Sea swamps Bangladesh at one of world’s fastest rates

Sea swamps Bangladesh at one of world’s fastest rates

Government scientists say rising seas driven by climate change are drowning Bangladesh’s densely populated coast at one of the fastest global rates, and at least a million people on the coast will be forced to relocate within a generation.

“Few countries experience the far-reaching and diverse effects of climate change as intensely as Bangladesh,” Abdul Hamid, director general of the environment department, wrote in a report last month.

The three-part study calculated the low-lying South Asian nation was experiencing a sea level rise in places more than 60 percent higher than the global average.
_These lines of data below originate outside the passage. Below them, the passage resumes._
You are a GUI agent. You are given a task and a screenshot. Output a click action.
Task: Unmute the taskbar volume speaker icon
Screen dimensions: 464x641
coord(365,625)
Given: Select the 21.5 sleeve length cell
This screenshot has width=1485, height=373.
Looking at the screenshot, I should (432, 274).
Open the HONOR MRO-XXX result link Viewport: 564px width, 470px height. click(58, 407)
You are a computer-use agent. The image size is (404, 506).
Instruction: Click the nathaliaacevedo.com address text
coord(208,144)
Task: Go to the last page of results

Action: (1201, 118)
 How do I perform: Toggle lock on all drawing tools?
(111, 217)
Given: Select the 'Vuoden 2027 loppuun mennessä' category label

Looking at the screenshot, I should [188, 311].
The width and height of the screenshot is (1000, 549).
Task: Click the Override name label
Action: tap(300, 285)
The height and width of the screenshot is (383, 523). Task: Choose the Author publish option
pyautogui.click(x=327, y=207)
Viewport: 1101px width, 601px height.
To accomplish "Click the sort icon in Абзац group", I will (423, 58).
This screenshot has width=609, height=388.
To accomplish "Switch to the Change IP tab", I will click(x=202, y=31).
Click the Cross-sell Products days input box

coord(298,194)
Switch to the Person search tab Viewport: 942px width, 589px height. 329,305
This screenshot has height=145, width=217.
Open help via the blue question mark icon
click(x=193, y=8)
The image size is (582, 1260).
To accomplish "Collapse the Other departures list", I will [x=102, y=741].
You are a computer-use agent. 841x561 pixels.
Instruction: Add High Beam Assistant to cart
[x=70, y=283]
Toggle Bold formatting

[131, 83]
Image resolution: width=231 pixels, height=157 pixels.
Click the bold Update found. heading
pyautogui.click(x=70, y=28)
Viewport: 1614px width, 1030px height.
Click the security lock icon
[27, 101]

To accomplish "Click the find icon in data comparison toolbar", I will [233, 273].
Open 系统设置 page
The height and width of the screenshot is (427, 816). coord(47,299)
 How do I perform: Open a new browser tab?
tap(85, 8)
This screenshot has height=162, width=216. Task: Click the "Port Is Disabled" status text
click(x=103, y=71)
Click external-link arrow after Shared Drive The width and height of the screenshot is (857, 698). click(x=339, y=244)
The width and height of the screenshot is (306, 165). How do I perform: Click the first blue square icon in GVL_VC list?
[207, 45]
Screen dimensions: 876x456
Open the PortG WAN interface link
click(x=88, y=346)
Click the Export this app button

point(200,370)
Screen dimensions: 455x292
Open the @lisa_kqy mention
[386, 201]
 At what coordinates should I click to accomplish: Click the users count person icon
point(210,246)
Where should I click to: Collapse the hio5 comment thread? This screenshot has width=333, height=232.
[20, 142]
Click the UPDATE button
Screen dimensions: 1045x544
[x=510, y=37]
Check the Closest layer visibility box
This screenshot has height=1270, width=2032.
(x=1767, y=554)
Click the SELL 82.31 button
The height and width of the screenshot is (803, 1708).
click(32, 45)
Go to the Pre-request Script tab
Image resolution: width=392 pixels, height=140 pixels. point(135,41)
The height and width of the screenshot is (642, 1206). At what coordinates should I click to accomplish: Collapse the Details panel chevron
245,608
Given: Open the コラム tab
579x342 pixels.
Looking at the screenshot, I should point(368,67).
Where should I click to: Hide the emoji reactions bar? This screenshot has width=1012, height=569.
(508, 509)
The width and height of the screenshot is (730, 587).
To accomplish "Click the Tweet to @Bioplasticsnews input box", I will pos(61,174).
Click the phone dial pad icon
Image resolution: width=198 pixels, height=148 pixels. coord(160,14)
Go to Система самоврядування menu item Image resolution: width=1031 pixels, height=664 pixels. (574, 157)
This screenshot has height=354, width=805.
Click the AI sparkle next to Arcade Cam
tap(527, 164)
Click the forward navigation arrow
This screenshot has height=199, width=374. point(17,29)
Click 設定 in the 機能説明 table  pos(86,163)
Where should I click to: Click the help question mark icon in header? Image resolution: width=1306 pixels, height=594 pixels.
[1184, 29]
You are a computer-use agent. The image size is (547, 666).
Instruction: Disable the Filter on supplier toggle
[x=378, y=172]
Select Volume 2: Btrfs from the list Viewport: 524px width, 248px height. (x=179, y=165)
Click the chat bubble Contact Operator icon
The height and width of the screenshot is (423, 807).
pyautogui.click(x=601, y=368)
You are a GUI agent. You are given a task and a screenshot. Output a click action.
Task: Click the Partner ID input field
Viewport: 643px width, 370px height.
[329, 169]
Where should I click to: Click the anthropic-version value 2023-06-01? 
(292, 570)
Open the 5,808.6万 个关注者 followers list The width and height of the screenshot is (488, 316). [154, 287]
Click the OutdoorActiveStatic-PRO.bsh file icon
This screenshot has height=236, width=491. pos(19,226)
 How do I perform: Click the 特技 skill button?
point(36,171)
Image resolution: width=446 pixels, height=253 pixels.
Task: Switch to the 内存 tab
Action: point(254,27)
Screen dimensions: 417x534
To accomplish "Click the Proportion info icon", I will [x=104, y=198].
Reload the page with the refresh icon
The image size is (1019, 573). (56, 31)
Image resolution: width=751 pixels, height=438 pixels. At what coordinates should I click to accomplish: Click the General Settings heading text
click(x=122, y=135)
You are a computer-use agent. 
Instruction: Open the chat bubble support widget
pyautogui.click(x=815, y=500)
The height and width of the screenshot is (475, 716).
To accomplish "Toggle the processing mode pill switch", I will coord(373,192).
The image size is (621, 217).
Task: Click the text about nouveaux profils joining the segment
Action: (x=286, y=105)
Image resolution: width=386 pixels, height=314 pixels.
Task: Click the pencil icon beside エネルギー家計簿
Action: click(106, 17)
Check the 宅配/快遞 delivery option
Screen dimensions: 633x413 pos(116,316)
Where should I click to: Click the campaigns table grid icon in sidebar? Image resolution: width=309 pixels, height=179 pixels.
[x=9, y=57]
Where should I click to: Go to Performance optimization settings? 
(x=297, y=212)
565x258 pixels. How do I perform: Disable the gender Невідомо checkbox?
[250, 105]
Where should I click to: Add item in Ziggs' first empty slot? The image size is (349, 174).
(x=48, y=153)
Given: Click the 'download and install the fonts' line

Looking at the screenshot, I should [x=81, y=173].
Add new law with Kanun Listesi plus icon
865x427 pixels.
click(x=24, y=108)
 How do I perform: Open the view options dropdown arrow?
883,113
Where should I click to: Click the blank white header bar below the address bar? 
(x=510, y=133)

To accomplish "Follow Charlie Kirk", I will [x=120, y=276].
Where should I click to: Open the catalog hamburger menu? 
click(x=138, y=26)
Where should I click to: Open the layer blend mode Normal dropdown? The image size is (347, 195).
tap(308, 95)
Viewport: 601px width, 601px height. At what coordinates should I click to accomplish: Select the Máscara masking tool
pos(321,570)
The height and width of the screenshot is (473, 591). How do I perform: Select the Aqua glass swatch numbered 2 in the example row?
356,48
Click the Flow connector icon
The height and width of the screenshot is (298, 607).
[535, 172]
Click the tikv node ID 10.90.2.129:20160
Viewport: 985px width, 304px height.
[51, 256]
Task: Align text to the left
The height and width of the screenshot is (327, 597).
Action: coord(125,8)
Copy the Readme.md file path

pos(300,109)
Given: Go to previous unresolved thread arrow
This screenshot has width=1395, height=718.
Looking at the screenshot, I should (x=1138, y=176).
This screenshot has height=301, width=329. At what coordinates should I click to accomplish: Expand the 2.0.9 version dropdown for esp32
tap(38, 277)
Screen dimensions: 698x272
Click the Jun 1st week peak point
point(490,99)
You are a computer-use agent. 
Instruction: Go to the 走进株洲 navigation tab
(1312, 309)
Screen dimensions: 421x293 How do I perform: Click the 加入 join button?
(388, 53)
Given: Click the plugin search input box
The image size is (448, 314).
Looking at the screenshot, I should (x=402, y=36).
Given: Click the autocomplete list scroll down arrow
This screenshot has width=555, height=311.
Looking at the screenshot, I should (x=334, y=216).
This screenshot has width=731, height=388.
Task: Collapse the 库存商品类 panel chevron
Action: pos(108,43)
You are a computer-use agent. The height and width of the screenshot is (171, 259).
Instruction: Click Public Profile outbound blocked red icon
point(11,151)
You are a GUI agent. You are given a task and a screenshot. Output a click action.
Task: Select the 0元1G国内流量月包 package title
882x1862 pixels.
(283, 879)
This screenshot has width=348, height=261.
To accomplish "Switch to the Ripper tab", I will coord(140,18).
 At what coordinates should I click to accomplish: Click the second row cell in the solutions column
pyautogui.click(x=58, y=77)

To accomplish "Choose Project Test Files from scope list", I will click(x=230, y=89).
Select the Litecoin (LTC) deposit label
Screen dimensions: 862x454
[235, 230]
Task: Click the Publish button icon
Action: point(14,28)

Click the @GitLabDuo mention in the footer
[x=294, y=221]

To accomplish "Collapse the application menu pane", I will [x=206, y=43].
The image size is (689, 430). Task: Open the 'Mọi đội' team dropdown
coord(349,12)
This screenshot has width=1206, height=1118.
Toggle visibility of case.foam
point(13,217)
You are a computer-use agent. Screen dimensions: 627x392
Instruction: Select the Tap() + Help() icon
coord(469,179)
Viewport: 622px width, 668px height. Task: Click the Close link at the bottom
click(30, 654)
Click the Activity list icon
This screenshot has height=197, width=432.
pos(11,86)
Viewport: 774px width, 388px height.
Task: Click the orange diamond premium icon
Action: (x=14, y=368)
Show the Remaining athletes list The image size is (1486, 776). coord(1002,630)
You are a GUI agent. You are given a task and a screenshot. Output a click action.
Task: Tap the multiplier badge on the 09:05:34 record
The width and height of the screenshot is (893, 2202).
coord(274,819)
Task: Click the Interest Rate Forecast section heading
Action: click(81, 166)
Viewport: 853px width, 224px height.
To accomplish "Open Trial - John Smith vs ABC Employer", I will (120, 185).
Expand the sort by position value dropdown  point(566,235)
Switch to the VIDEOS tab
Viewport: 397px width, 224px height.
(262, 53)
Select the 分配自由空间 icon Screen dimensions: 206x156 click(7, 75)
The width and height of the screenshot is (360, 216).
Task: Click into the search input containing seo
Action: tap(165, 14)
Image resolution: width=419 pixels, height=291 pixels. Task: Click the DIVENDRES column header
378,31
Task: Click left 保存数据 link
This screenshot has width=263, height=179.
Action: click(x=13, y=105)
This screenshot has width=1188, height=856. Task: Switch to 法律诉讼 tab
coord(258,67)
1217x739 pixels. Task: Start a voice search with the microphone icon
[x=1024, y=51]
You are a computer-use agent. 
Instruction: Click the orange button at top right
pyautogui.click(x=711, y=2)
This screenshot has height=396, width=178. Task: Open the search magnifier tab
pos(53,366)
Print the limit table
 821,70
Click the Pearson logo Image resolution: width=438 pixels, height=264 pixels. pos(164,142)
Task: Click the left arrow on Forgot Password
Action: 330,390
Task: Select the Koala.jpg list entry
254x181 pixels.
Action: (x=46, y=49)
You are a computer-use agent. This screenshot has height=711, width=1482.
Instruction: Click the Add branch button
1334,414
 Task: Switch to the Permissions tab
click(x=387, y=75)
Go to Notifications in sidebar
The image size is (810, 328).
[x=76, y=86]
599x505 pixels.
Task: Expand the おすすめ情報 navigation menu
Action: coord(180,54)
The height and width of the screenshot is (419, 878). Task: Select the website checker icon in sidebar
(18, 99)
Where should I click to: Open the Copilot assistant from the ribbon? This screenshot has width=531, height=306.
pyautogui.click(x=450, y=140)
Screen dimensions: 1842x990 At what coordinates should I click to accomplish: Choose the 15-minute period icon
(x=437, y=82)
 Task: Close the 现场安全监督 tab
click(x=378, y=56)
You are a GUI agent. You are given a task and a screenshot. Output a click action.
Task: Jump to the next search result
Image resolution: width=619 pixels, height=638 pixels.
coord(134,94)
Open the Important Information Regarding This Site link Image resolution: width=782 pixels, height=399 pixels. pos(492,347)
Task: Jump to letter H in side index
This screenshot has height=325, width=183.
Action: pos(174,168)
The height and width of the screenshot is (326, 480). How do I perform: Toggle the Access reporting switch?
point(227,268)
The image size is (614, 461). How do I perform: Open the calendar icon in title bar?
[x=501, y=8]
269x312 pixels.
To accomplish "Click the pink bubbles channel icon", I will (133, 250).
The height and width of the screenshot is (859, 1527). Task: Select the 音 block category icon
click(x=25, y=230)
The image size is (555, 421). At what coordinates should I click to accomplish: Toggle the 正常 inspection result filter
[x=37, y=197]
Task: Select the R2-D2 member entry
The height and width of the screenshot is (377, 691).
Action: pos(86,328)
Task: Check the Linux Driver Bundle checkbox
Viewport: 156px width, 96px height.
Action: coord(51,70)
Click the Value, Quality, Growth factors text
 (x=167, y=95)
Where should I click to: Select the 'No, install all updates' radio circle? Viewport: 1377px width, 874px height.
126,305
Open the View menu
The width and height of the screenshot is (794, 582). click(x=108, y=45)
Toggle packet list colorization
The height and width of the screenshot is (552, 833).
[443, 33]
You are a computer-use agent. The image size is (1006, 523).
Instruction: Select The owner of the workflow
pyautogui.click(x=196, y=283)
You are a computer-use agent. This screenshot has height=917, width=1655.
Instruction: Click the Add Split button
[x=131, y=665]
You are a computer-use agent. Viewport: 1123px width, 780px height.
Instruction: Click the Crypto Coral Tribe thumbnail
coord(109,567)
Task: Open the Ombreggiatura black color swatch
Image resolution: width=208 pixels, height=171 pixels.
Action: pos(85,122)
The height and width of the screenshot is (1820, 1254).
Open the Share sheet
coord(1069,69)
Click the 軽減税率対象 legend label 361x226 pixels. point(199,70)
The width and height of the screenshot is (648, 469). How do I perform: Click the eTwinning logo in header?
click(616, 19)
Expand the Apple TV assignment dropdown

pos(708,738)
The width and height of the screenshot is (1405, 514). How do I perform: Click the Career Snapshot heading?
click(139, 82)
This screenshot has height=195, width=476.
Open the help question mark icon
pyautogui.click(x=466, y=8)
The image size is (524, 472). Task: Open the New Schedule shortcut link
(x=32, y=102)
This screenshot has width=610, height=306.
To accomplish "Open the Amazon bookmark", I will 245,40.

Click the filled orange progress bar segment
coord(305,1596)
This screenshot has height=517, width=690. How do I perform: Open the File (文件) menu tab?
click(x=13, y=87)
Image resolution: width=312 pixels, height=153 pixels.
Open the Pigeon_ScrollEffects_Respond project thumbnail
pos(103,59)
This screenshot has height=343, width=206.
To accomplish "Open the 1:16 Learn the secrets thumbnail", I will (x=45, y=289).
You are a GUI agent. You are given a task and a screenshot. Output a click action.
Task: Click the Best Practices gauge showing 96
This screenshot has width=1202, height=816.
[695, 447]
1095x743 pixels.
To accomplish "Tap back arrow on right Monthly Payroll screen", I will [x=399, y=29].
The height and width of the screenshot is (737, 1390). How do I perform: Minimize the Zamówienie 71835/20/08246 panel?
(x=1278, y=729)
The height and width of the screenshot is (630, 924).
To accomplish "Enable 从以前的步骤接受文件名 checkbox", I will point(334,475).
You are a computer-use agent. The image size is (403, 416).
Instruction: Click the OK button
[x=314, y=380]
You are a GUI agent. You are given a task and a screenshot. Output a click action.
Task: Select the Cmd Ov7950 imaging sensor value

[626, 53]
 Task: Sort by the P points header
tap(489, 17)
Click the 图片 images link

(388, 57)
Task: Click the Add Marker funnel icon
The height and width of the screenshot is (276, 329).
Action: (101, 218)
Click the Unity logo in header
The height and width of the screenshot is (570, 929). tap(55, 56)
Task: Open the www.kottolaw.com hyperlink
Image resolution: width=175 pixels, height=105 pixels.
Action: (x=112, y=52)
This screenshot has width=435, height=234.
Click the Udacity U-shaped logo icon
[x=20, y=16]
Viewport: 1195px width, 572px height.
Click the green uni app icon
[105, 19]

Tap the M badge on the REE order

By 2050, at present rates of local sea level rise, “more than one million people may have to be displaced”, it read, based on a quarter of a century of satellite data from the US space agency NASA and its Chinese counterpart CNSA.

Most of the country’s coastal areas are a meter or two above sea level, and storms bring seawater further inland, turning wells and lakes salty and killing crops on once fertile land.

Cyclones – which have killed hundreds of thousands of people in Bangladesh in recent decades – are becoming more frequent as well as growing in intensity and duration due to the impact of climate change, scientists say.

In April, the nation of around 170 million people experienced the hottest month, and the most sustained heat wave temperatures, in its history.